Income tax investment declaration: When you change job, this is what you should do

Income Tax: There are some taxpayers who don’t realise that the new employer must be told about the investment declaration made to the previous employer. Then, at the time of filing of tax return in July, they eventually realise that they have a tax liability

Vimal Chander Joshi
Published19 Dec 2024, 02:39 PM IST
When you change job, you should inform the new employer about the income earned in previous months and also the investments announced earlier
When you change job, you should inform the new employer about the income earned in previous months and also the investments announced earlier

This is the time of the year to submit proof of investment with your employer in order to claim tax exemption. If you fail to do so, you may miss out on your tax saving. Although you have perhaps already intimated your company's HR about the amount of investments that you made this year. However, it is imperative that you submit the evidence of your investments too.

Meanwhile, there are some taxpayers who don’t realise that the employer must be told about the previous declaration that you made to your previous employer.

CA Chirag Chauhan, a Mumbai-based chartered accountant says, “It is very common for some people to claim these benefits two times – first with your previous employer, and then at your next employer. Finally, when they file their tax return, they realise that they have a income tax liability. This must be avoided.”

Also Read | Last Chance: Disclose foreign income before income tax deadline

For instance, someone had made an investment amounting to 1.25 lakh before Sept 30 and is entitled to claim exemption under 80C and 80D. He declares investment to his employer and claims exemption in TDS (tax deducted at source). 

As a result, the employer does not deduct TDS for this 1.25 lakh income.

He changes his job on October 15 and in December, when the new employer’s HR asks him for the investment documents. He submits the documents to the new employer also, thereby claiming the deductions the second time.
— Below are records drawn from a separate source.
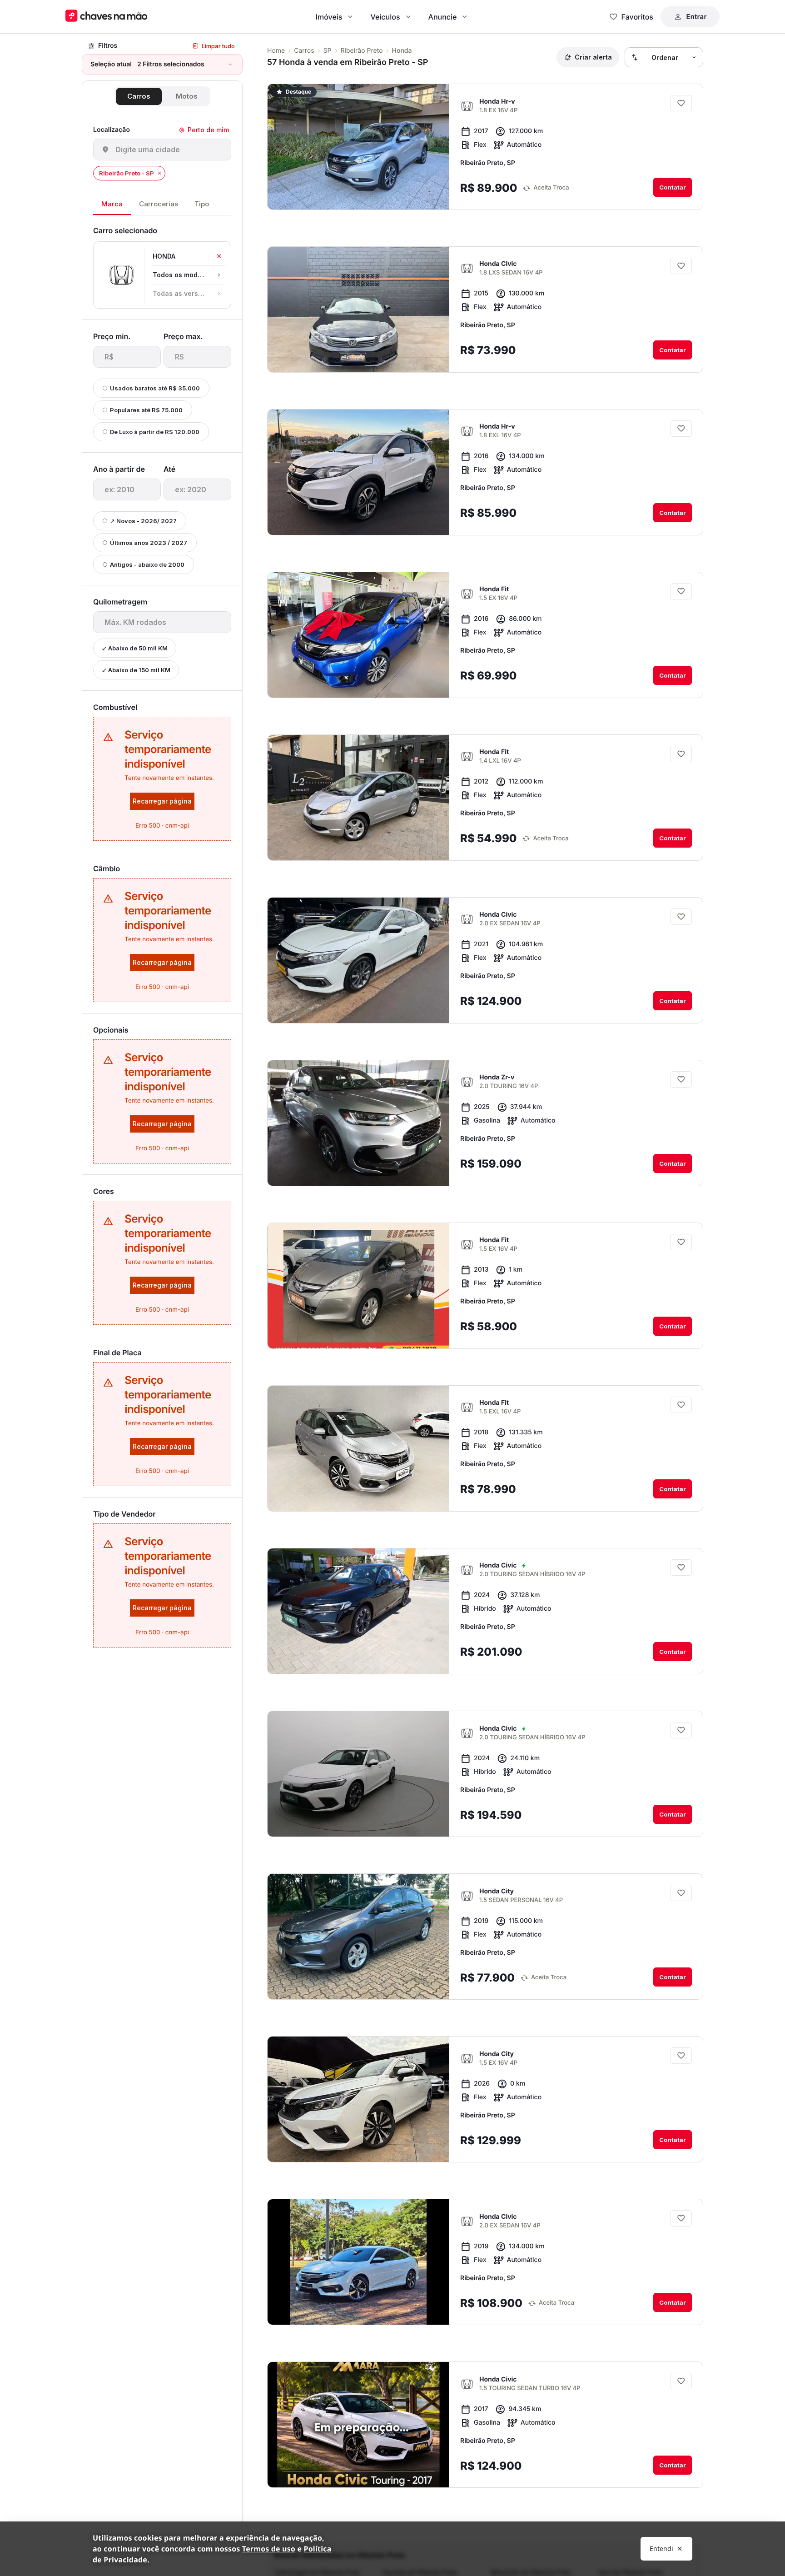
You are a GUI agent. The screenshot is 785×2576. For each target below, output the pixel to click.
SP (327, 51)
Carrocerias (158, 204)
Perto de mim (208, 130)
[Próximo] (434, 195)
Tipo (201, 204)
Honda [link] (402, 51)
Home (276, 51)
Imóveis (329, 16)
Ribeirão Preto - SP (126, 173)
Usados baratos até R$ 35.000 (155, 388)
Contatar (672, 187)
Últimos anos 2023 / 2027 (148, 542)
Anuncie (442, 16)
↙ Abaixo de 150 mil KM (136, 670)
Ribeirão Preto (362, 51)
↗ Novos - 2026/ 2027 (143, 520)
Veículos (385, 16)
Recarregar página (162, 801)
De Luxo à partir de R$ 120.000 (154, 431)
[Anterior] (417, 195)
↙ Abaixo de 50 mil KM (135, 648)
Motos (187, 96)
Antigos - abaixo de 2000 (147, 564)
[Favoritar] (681, 103)
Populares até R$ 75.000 (146, 410)
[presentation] (127, 357)
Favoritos (637, 16)
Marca (112, 204)
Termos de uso (268, 2549)
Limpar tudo (218, 46)
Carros (138, 96)
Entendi (661, 2548)
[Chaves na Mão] (106, 16)
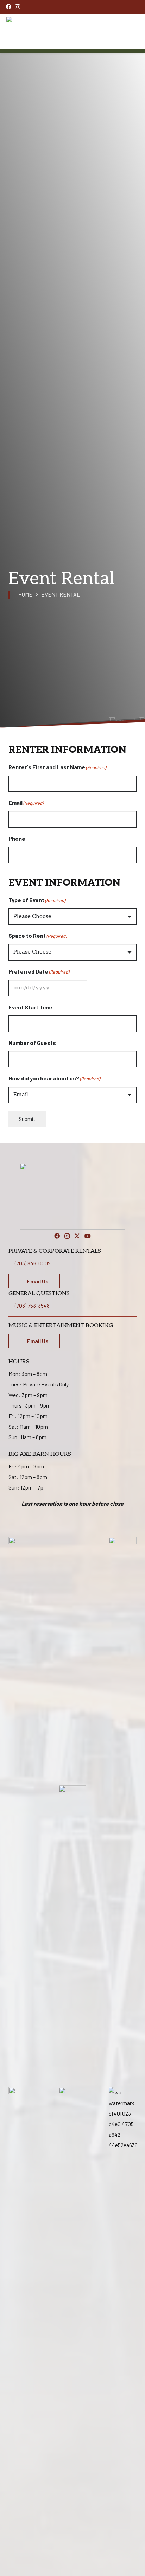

Finally, when he will file his income tax return in July next year (2025), the tax calculation will turn out to be more than the TDS deducted by his employer. Therefore, he will have to pay more tax that time since he claimed exemption with both the employers.

These are some of the key tips one should remember

1. Inform: Advise the new employer about the income earned in the previous months of this financial year.

2. Investment declaration: If you have not shared information of investment with the previous employer, then it is fine but if you did then you must share the same information with the new employer as well in order to prevent the claiming the deduction two times.

Also Read | Vivad Se Vishwas Scheme 2024: Income tax department releases FAQs

3. Maximum limit: One is entitled to claim a total deduction of 1.5 lakh under section 80C of Income Tax (I-T) Act based on all the investments made such as NSC, PPF, LIC, among others.

4. Additional saving: Besides 80C, one can claim an additional deduction of 50,000 under Section 80CCD(1B).

5. Old tax regime: It is noteworthy that most of the tax exemptions are given to taxpayers when they opt for the old tax regime. And since the new tax regime is the default regime, you should opt for the old regime to claim tax benefits.